In the face of Patfol the Legislature amended the statute, a violation of which is now charged, and did not include the words "inclusive of load" with respect to the portion of the statute under which defendant's violation is charged.
Interestingly enough, in the County Court opinion in Patfol, 71 N.J. Super. 404, which was reversed, the county judge wrote:
"The defendant argues that the statute, being penal in nature, should be strictly construed. That is, the width of the vehicle being 96 inches, there is no prohibition in the statute governing the width of the load.
Such a construction ignores the realities of the situation. It is a matter of common knowledge, and the court may take judicial notice, that loads usually and invariably extend out through the rear of a vehicle. It is also a matter of common knowledge that using safety precautions as directed by N.J.S.A. 39:3-84, the extension of a load in the rear of a vehicle would not be unduly hazardous, as roads are not circumscribed as to length."
The county judge went on to say that this is not true of width, but in the case at bar we are dealing with length.
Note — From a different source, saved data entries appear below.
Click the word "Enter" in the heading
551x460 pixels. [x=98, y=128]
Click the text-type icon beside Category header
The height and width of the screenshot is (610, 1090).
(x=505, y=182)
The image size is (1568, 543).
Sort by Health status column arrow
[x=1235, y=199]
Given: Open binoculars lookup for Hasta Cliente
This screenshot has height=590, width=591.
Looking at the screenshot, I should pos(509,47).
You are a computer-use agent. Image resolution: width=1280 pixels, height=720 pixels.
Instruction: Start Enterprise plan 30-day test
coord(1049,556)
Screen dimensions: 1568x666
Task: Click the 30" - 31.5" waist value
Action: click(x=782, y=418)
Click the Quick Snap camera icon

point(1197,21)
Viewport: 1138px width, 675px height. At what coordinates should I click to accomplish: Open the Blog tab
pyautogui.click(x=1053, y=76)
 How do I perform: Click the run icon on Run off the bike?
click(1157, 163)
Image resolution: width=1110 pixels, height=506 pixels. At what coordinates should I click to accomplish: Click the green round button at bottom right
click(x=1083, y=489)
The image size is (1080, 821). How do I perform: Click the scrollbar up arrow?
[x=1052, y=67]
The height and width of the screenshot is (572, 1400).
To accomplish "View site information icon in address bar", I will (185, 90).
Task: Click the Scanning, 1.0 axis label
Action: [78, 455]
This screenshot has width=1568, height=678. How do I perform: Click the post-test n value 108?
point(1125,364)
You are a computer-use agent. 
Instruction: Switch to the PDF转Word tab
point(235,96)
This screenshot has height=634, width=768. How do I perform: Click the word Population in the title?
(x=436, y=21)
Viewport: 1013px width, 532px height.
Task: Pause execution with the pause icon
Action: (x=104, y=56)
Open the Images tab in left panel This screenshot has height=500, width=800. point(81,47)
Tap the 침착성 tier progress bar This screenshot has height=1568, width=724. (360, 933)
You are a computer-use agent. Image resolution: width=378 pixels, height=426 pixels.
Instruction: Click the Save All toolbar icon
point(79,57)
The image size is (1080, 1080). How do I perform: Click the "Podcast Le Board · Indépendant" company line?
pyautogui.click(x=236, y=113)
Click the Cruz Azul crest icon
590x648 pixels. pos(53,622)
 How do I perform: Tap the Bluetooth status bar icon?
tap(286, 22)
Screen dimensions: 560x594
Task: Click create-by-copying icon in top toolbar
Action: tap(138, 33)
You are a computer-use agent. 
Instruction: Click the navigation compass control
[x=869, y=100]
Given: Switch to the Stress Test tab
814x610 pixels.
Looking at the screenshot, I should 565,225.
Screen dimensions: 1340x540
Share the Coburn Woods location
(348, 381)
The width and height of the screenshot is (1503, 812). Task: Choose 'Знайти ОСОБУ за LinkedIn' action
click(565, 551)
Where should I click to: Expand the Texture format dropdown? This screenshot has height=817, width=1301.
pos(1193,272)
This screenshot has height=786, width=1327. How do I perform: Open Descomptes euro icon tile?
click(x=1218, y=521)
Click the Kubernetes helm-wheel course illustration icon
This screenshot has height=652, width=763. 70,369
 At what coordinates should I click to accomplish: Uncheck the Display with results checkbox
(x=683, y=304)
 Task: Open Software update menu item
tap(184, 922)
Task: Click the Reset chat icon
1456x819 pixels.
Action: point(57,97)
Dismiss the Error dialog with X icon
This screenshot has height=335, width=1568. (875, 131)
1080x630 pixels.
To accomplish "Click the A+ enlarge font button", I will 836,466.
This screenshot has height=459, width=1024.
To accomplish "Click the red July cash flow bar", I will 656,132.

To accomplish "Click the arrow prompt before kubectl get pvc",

While this court does not necessarily subscribe to the view of the County Court, it was certainly a matter that must be considered to have been brought to the attention of the Legislature at the time the statute was amended in 1963.
The court holds that the length provisions of the statute were not violated by the defendant's vehicle and finds the defendant not guilty. An appropriate order, consented to as to form, should be submitted within two weeks.